Example issue: A product with an English name as its technical specification, yet over 40 interface elements (Sign up buttons, Features menu, Enterprise pricing) require translation. User-facing text around the brand constitutes consumer information.
Check the registry: expanding product scope into new Nice Classes requires additional registration.
Boundary Between Protected and Translatable Content
Testing on a typical SaaS site reveals common violations:
- Flowtrack logo (trademark) — allowed
- "Sign up for free" button — must have a Russian equivalent
- Features menu — must be translated
- Enterprise plan pricing — must be translated
- Support in footer — must be translated
- Cookie banner "We use cookies. Accept" — must be translated
Stable loanwords from the Russian Language Institute of the RAS dictionary (ruslang.ru) may remain unchanged: digital, networking, tracker. Without dictionary confirmation, terms like dashboard, feature, update must be translated.
URL routes (/dashboard) as technical identifiers are exempt from the law, unlike page titles and headings.
Advertising vs. Information: Different Rules
Advertising content is governed by the Advertising Law and the State Language Law: English text must be duplicated in Russian with identical font, color, and size. Non-advertising content (navigation, instructions) must be in Russian only.

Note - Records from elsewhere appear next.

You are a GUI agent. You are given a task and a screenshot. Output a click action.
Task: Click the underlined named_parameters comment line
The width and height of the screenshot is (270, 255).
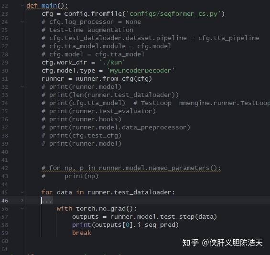pyautogui.click(x=131, y=168)
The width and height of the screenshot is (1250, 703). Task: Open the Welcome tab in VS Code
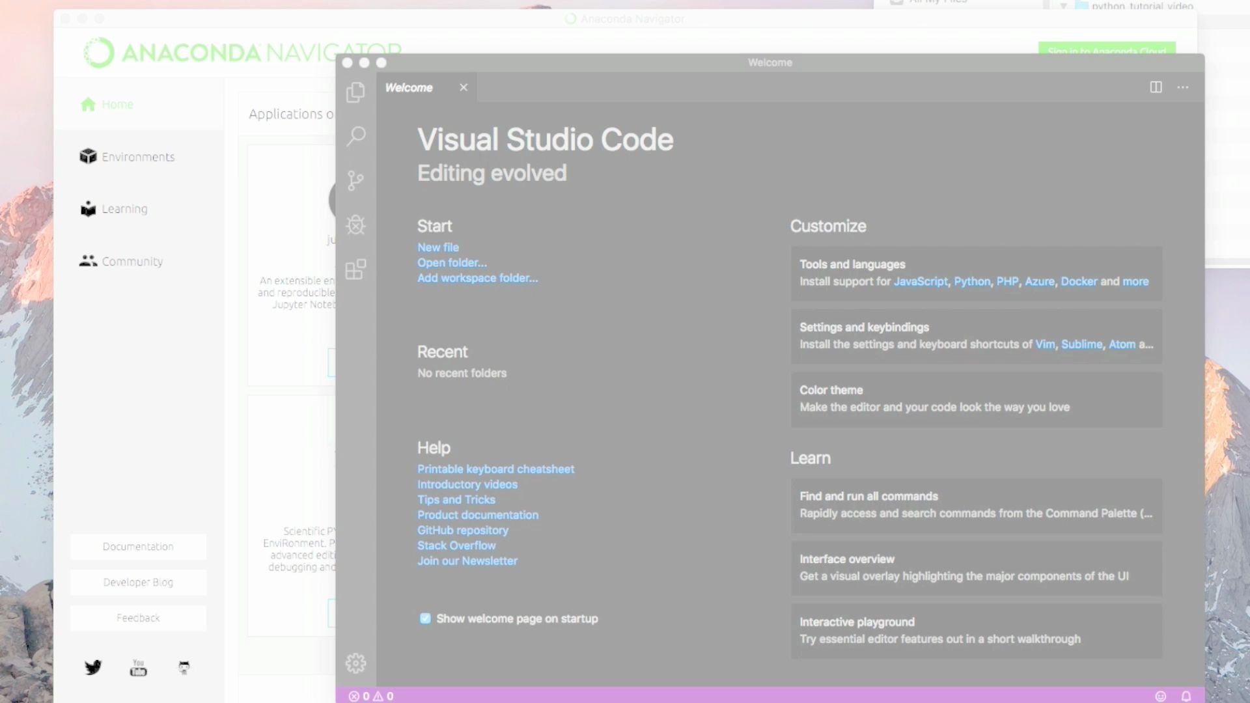tap(410, 87)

| Content Type | Requirements |
|--------------|------------|
| Advertisement (e.g., "Try Analytics Pro" banner) | Full Russian duplication required |
| Information (e.g., "Features: Real-time dashboard") | Russian only |
| Borderline (promo on landing pages) | Russian primary + optional English |
In integrated systems (Slack, Jira), translate your own UI text (e.g., "Open in Slack"), but leave service names as trademarks.
Risks and Penalties
Violations fall under Part 1 of Article 14.8 of the Administrative Offenses Code: fines of 5,000–10,000 rubles for organizations. If advertising is involved, fines can reach up to 500,000 rubles under Article 14.3. Inspections are triggered by complaints from any website visitor.
Reputational damage often exceeds financial penalties—news about fines for English-only interfaces harms IT brands.
Practical Steps for Compliance
- Trademark Audit: Confirm registration status and Nice Classes; file new applications if needed.
- Text Scanning: Use automated tools to detect Latin characters in buttons, menus, push notifications, error messages; follow up with manual review.
- Glossary Control: Exclude unestablished terms like dashboard.
- Content Segmentation: Ads = bilingual; info = Russian only.
- Documentation: Issue compliance orders, appoint responsible personnel, create internal guidelines.
Automate audits using scripts that scan for Cyrillic vs. Latin character usage for rapid coverage.
Key Takeaways
- Trademarks are protected, but interface text is not—translate buttons, menus, banners.
- Public websites and consumer-facing apps are covered; pure B2B without individual users is exempt.
- Fines are modest (5k–10k rubles), but reputational risk and future enforcement are significant.
- Stable loanwords (tracker, digital) from ruslang.ru can stay in English.
- Advertising must be duplicated; informational content must be in Russian only.